私告白されたの? 王子様に? いやいやいや、どうしてそうなったし。
私は今日初めて王子様に会った。それは相手も同じことだろう。
私達が交流した時間はあまりにも短く、にも拘らず告白されるってことは一目惚れされたってことなんだろうな。
まじかぁ……。
一目惚れして勢いに任せて求婚するって言うのはよくある展開ではあるんだろうけど、まさか自分がされるとは思わなかった。
なんだかんだで私は男性としての記憶があり、考え方もそれに寄っているところがある。だから、自分の事を女性として見ることは少なく、故に求婚されるなんて考えもしなかった。

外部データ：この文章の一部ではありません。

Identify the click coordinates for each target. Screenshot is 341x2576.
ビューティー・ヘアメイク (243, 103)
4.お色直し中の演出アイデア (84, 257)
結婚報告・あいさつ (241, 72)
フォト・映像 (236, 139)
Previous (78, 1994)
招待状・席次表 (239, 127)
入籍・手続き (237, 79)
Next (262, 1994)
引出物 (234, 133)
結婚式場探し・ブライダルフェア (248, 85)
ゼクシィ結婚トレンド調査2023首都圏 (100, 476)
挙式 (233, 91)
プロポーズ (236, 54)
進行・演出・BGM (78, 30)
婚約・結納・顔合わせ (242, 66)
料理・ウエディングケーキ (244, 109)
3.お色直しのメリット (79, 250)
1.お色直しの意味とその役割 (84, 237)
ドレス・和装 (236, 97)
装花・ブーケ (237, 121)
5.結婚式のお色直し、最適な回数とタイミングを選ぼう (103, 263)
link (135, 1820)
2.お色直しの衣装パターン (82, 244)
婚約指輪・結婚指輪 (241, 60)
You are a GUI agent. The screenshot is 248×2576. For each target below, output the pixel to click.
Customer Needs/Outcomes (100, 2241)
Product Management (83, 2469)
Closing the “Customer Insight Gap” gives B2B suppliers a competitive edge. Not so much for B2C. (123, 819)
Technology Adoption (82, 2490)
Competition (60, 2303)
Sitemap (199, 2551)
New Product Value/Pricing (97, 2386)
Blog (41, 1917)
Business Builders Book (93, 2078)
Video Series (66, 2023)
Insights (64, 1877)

だってありえないでしょ。別に顔がいいわけでもないし、いつも仏頂面してる相手に誰が心打たれるのか。
「え、ええと、ごめんなさい?」
「……そうか、いきなりで驚いただろう。熱くなってしまったようだ」
とりあえず断っておいた。
いくら顔が良くても男と結ばれるなんて御免だし。王子様だから結婚したら生活は盤石になりそうだけど、別に今でもそこまで困ってるわけでもないしね。
とはいえ、それでも自分を好きだと言ってくれた人の好意を無下にするのは少し心が痛む。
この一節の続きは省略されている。